• **Aim of the task**: Set down all of the records word for word.

• **Information shown**:
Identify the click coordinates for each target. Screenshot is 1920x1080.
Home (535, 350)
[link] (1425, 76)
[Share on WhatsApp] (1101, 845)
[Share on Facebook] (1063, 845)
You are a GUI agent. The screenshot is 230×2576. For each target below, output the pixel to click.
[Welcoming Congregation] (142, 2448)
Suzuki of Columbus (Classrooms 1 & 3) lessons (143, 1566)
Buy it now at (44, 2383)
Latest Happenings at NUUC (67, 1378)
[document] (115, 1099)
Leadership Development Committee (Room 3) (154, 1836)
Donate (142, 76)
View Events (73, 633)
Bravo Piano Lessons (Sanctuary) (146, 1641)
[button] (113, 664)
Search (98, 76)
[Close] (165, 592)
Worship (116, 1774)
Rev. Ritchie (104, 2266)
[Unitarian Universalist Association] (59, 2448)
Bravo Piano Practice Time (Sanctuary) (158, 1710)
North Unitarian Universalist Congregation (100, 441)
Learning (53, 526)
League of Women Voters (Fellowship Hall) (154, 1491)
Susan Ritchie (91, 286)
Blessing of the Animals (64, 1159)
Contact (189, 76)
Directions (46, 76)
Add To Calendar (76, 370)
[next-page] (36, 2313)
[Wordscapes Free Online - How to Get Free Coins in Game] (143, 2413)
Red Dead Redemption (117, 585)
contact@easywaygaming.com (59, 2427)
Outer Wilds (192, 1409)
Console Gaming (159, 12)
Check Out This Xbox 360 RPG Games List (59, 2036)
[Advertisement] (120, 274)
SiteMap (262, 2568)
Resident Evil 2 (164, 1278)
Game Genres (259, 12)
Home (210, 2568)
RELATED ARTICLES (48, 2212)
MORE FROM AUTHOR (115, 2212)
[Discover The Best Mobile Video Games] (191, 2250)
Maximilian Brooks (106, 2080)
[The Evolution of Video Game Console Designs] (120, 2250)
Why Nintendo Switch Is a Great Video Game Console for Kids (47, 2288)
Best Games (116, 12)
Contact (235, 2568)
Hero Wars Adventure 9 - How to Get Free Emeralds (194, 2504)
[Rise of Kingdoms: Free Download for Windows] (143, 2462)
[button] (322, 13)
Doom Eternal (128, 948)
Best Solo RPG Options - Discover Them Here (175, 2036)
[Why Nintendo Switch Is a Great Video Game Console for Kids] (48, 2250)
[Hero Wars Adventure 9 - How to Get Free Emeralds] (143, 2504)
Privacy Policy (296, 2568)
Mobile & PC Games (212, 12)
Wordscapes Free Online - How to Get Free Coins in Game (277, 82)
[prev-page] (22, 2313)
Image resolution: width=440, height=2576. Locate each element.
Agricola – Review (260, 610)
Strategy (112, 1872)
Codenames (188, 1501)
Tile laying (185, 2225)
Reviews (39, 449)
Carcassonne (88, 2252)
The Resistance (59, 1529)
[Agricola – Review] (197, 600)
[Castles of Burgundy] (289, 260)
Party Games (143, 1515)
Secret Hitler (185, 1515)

• **Answer below**:
Identify the click coordinates for each target. Screenshot is 1920x1080.
Home (535, 350)
[link] (1425, 76)
[Share on WhatsApp] (1101, 845)
[Share on Facebook] (1063, 845)
You are a GUI agent. The screenshot is 230×2576. For each target below, output the pixel to click.
[Welcoming Congregation] (142, 2448)
Suzuki of Columbus (Classrooms 1 & 3) lessons (143, 1566)
Buy it now at (44, 2383)
Latest Happenings at NUUC (67, 1378)
[document] (115, 1099)
Leadership Development Committee (Room 3) (154, 1836)
Donate (142, 76)
View Events (73, 633)
Bravo Piano Lessons (Sanctuary) (146, 1641)
[button] (113, 664)
Search (98, 76)
[Close] (165, 592)
Worship (116, 1774)
Rev. Ritchie (104, 2266)
[Unitarian Universalist Association] (59, 2448)
Bravo Piano Practice Time (Sanctuary) (158, 1710)
North Unitarian Universalist Congregation (100, 441)
Learning (53, 526)
League of Women Voters (Fellowship Hall) (154, 1491)
Susan Ritchie (91, 286)
Blessing of the Animals (64, 1159)
Contact (189, 76)
Directions (46, 76)
Add To Calendar (76, 370)
[next-page] (36, 2313)
[Wordscapes Free Online - How to Get Free Coins in Game] (143, 2413)
Red Dead Redemption (117, 585)
contact@easywaygaming.com (59, 2427)
Outer Wilds (192, 1409)
Console Gaming (159, 12)
Check Out This Xbox 360 RPG Games List (59, 2036)
[Advertisement] (120, 274)
SiteMap (262, 2568)
Resident Evil 2 (164, 1278)
Game Genres (259, 12)
Home (210, 2568)
RELATED ARTICLES (48, 2212)
MORE FROM AUTHOR (115, 2212)
[Discover The Best Mobile Video Games] (191, 2250)
Maximilian Brooks (106, 2080)
[The Evolution of Video Game Console Designs] (120, 2250)
Why Nintendo Switch Is a Great Video Game Console for Kids (47, 2288)
Best Games (116, 12)
Contact (235, 2568)
Hero Wars Adventure 9 - How to Get Free Emeralds (194, 2504)
[Rise of Kingdoms: Free Download for Windows] (143, 2462)
[button] (322, 13)
Doom Eternal (128, 948)
Best Solo RPG Options - Discover Them Here (175, 2036)
[Why Nintendo Switch Is a Great Video Game Console for Kids] (48, 2250)
[Hero Wars Adventure 9 - How to Get Free Emeralds] (143, 2504)
Privacy Policy (296, 2568)
Mobile & PC Games (212, 12)
Wordscapes Free Online - How to Get Free Coins in Game (277, 82)
[prev-page] (22, 2313)
Image resolution: width=440, height=2576. Locate each element.
Agricola – Review (260, 610)
Strategy (112, 1872)
Codenames (188, 1501)
Tile laying (185, 2225)
Reviews (39, 449)
Carcassonne (88, 2252)
The Resistance (59, 1529)
[Agricola – Review] (197, 600)
[Castles of Burgundy] (289, 260)
Party Games (143, 1515)
Secret Hitler (185, 1515)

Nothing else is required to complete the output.